WHAT TO DO
Could you copy the material below line for line, with no changes?

*** RECORD EXTRACTS ***

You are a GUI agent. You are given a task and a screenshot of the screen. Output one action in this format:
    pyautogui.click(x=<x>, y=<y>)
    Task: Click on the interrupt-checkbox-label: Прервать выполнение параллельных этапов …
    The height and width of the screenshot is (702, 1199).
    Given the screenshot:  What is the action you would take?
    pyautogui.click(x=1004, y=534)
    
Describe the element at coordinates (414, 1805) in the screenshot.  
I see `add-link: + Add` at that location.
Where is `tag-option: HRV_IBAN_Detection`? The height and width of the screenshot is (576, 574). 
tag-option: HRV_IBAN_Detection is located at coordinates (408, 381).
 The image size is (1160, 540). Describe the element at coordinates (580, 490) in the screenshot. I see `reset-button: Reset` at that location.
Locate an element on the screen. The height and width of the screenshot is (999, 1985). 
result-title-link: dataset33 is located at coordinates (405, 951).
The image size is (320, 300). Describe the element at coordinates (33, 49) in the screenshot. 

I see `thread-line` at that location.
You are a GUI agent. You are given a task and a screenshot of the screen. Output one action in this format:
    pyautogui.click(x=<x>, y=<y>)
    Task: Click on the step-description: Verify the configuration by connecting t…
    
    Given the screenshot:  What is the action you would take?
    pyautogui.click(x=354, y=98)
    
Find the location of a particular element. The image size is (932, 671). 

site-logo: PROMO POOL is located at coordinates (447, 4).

*** End of RECORD EXTRACTS ***

EXERCISE ANSWER
You are a GUI agent. You are given a task and a screenshot of the screen. Output one action in this format:
    pyautogui.click(x=<x>, y=<y>)
    Task: Click on the interrupt-checkbox-label: Прервать выполнение параллельных этапов …
    The height and width of the screenshot is (702, 1199).
    Given the screenshot:  What is the action you would take?
    pyautogui.click(x=1004, y=534)
    
Describe the element at coordinates (414, 1805) in the screenshot.  
I see `add-link: + Add` at that location.
Where is `tag-option: HRV_IBAN_Detection`? The height and width of the screenshot is (576, 574). 
tag-option: HRV_IBAN_Detection is located at coordinates (408, 381).
 The image size is (1160, 540). Describe the element at coordinates (580, 490) in the screenshot. I see `reset-button: Reset` at that location.
Locate an element on the screen. The height and width of the screenshot is (999, 1985). 
result-title-link: dataset33 is located at coordinates (405, 951).
The image size is (320, 300). Describe the element at coordinates (33, 49) in the screenshot. 

I see `thread-line` at that location.
You are a GUI agent. You are given a task and a screenshot of the screen. Output one action in this format:
    pyautogui.click(x=<x>, y=<y>)
    Task: Click on the step-description: Verify the configuration by connecting t…
    
    Given the screenshot:  What is the action you would take?
    pyautogui.click(x=354, y=98)
    
Find the location of a particular element. The image size is (932, 671). 

site-logo: PROMO POOL is located at coordinates (447, 4).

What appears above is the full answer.